The Oakland resident who prevailed against the City in a lawsuit over the use of Measure Y tax proceeds has filed a second action against the City.

Marleen Sacks documents deliberate police understaffing while the City continues to collect the Measure Y tax, which by law requires minimum budgeting for officers.

The lawsuit also targets grants to so-called violence prevention programs like Youth UpRising in violation of competitive bidding requirements.


No Training Academies = Deliberate Police Understaffing

As Sacks explains, "The City failed to budget for or conduct any police academies since the end of 2008. Attrition of approximately four officers per month has resulted in police staffing dropping to approximately 770 officers. ... Failing to budget for academies means that the City failed to appropriate the necessary funding required by Measure Y, and therefore collection of the tax was illegal." (Press release, March 18, 2010)

When Measure Y was on the ballot in 2004, councilmember Jean Quan insisted it "brings the total number of police to 802." In all but a few months of the five years that Measure Y has been in effect, the City has had fewer than 802 officers.
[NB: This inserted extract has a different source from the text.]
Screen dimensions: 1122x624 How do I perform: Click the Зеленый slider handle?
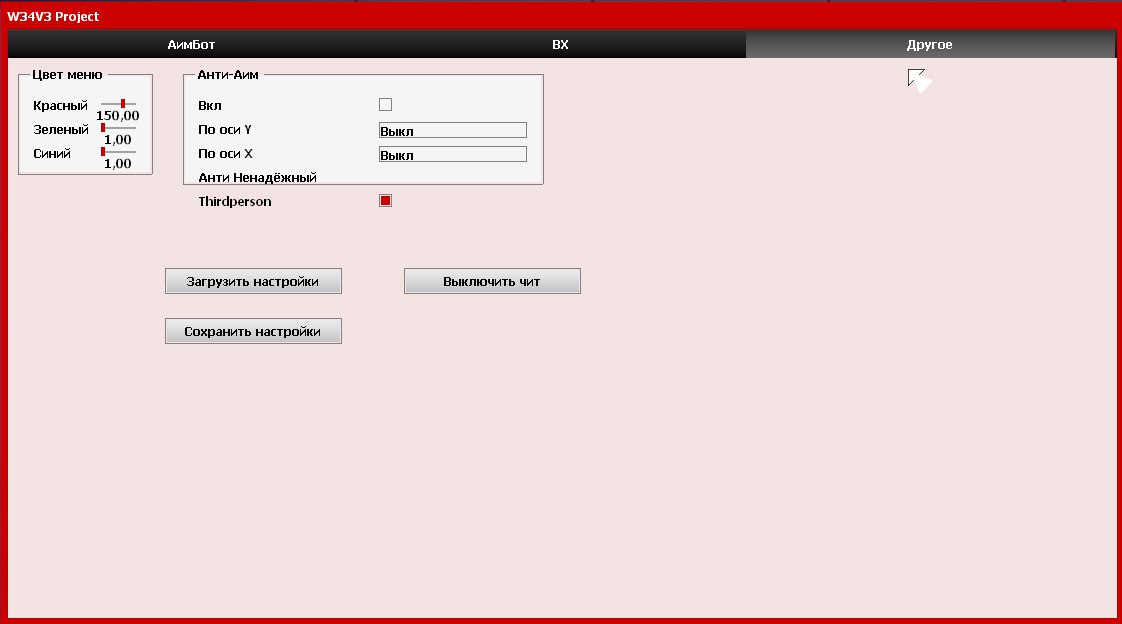point(103,128)
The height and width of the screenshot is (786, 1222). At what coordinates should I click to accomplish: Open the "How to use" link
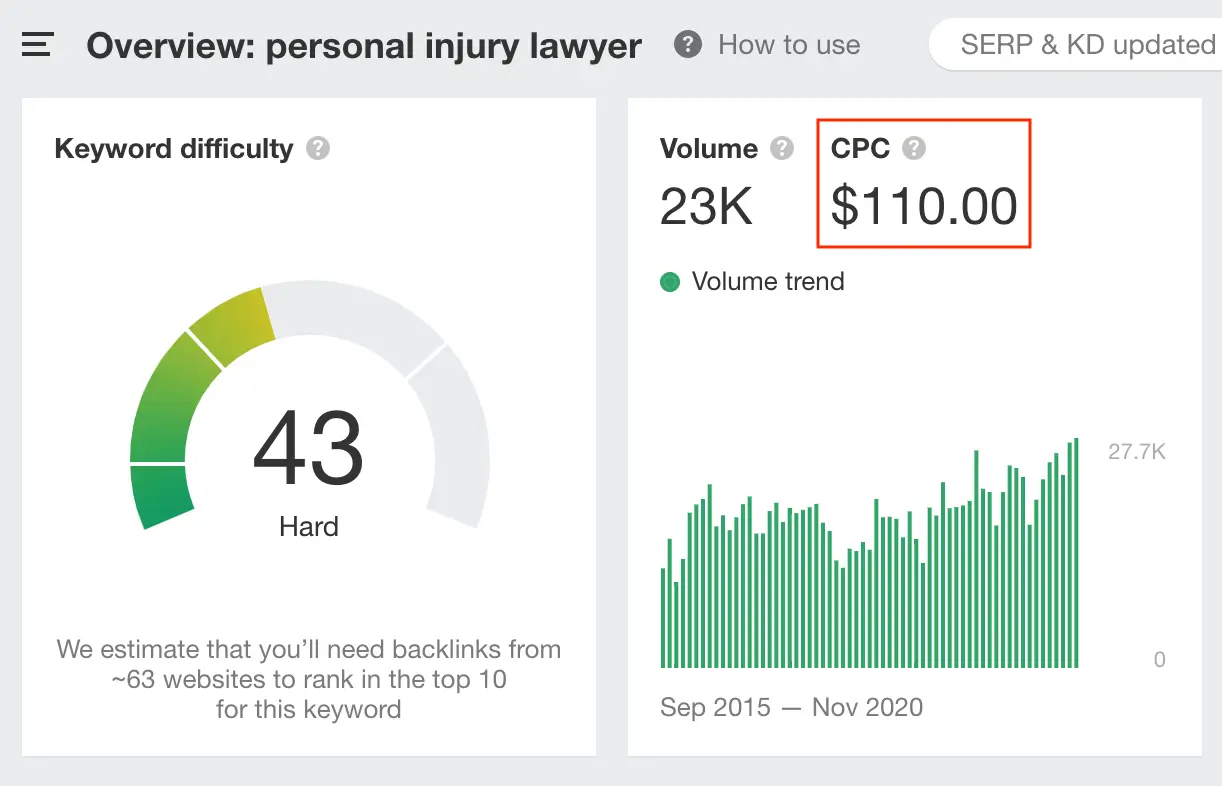pyautogui.click(x=788, y=45)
The City's game plan is: collect the money but use it for political pork, not officers. Sacks already won one lawsuit over the matter. She hoped the City would "engage in meaningful settlement discussions, and honor the commitments of Measure Y." In the face of City refusal to remedy the situation, Sacks has begun a second lawsuit on new or newly discovered violations.
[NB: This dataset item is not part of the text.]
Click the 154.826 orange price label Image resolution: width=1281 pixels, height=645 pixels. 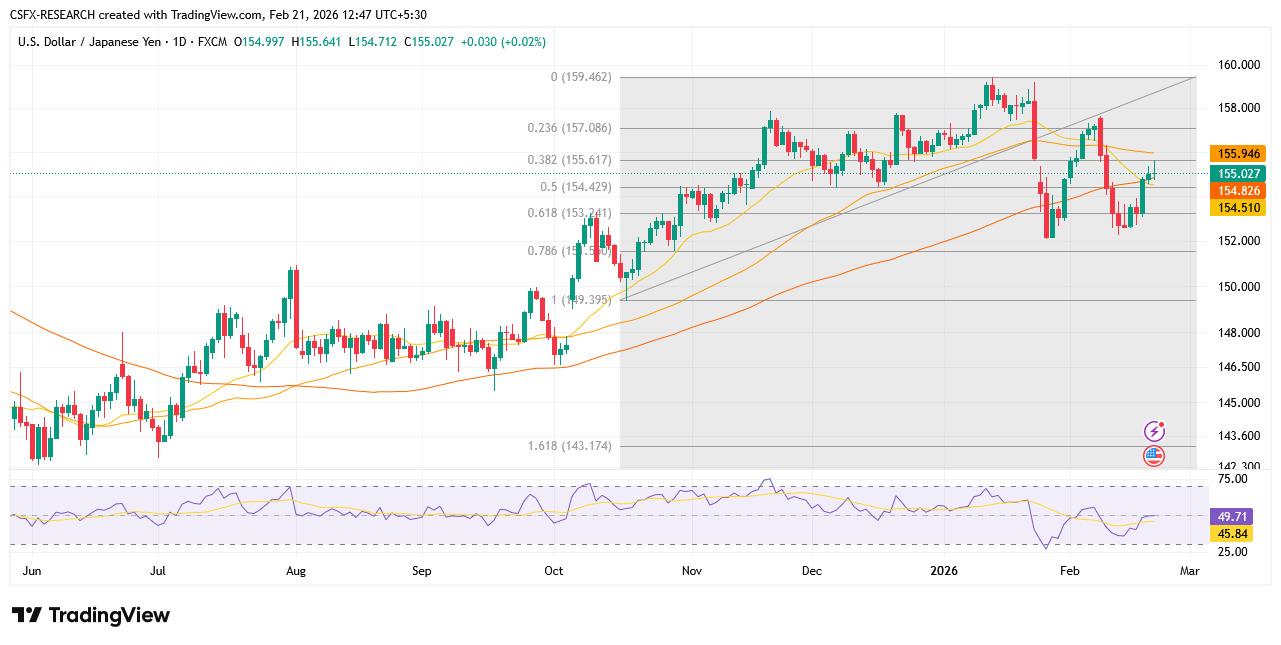tap(1240, 192)
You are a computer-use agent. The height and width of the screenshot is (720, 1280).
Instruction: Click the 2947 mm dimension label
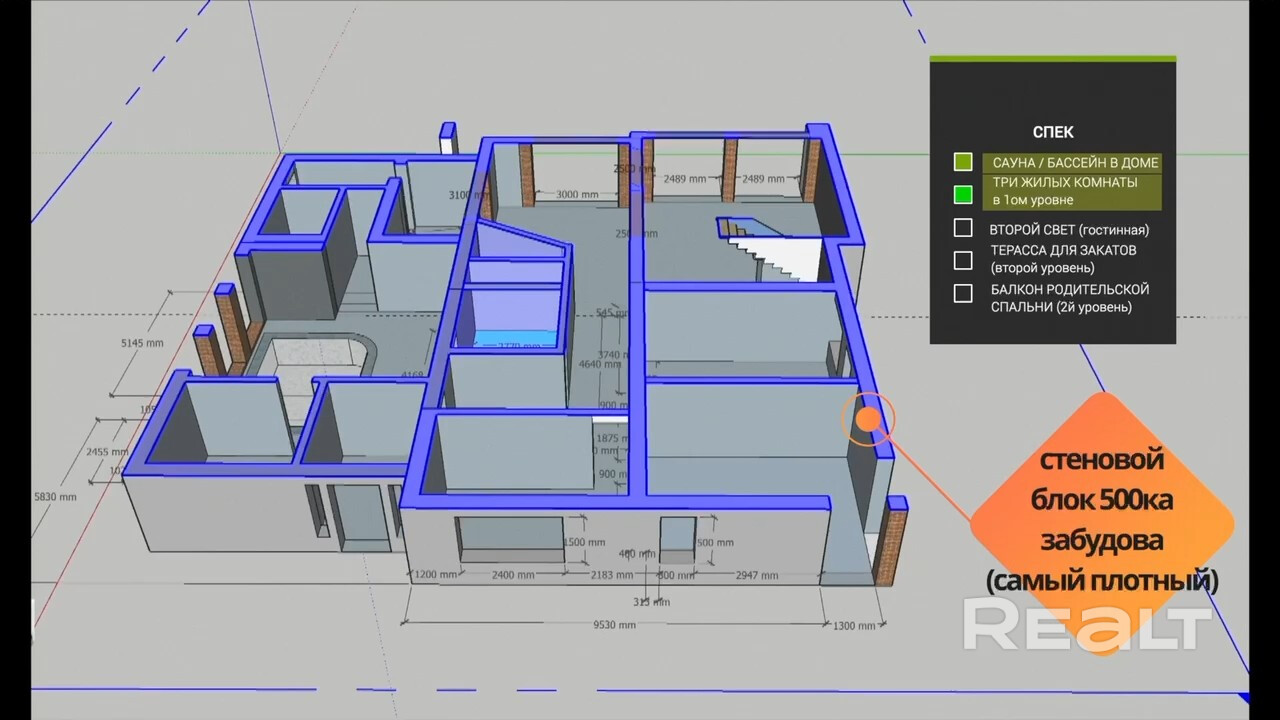pos(756,575)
City Budget Crunch? Youth UpRising Just Grabs More Money

The City also hands out Measure Y grants for social programs. Youth UpRising, for example, gets a guaranteed $300,000 a year in a five-year deal – with no obligation to deliver any service in return. If the City wants actual counseling and other programs, the agency demands and receives additional grants.
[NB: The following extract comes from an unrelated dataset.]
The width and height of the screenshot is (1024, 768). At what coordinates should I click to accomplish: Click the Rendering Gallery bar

Instead of revisiting the grant at a time of budget reductions, service cuts, City layoffs and employee furloughs, Youth UpRising has grabbed more.

In 2008 Youth UpRising took in almost $5 million in grants from Oakland, the County, and foundations – but it spent only $3 million, tucking a $1.8 million profit into bank accounts. (Form 990, fiscal year ended June 30, 2008)

Executive director Olis Simmons paid herself $178,000 in 2008, nearly the same as the mayor of the whole city.

She also doled out $230,000 in grants to 29 other agencies, building a network of political obligation. There is no public deliberation or oversight of these grants.

For example, Simmons handed $25,109 to the Destiny Arts Center during the year ended June 30, 2008. In March 2008 Daryell Barker, a so-called dance instructor at Destiny Arts paid with Youth UpRising money, was apprehended for sodomizing an 11-year old girl. He was also found to be in illegal possession of a sawed-off shotgun in the Sycamore Street house where he brought the girl. (Oakland Tribune, March 13, 2008)

The money spent by Youth UpRising on all its operations works out to about $10,000 a day. That sum pays an exorbitant salary to the poverty pimp who runs it, fails to screen "instructors" who work with young girls, builds a network of agencies living on hidden grants from public funds, and glorifies gutter rappers by welcoming them as so-called career counselors.

While Marleen Sacks pursues remedies in court, winning judgments affecting about $80 million, councilmembers like Quan have still not got the message. Oakland residents want basic services for the taxes they pay, beginning with:

  • Enough police so that Oakland does not rank as the fourth most dangerous city the country

  • Maintenance of streets, sewers, and parks;

  • Libraries open and staffed with librarians and aides, not paper-pushing executive flunkeys for the library director.

Is that so hard to understand? When politicians are in league with poverty pimps, apparently so.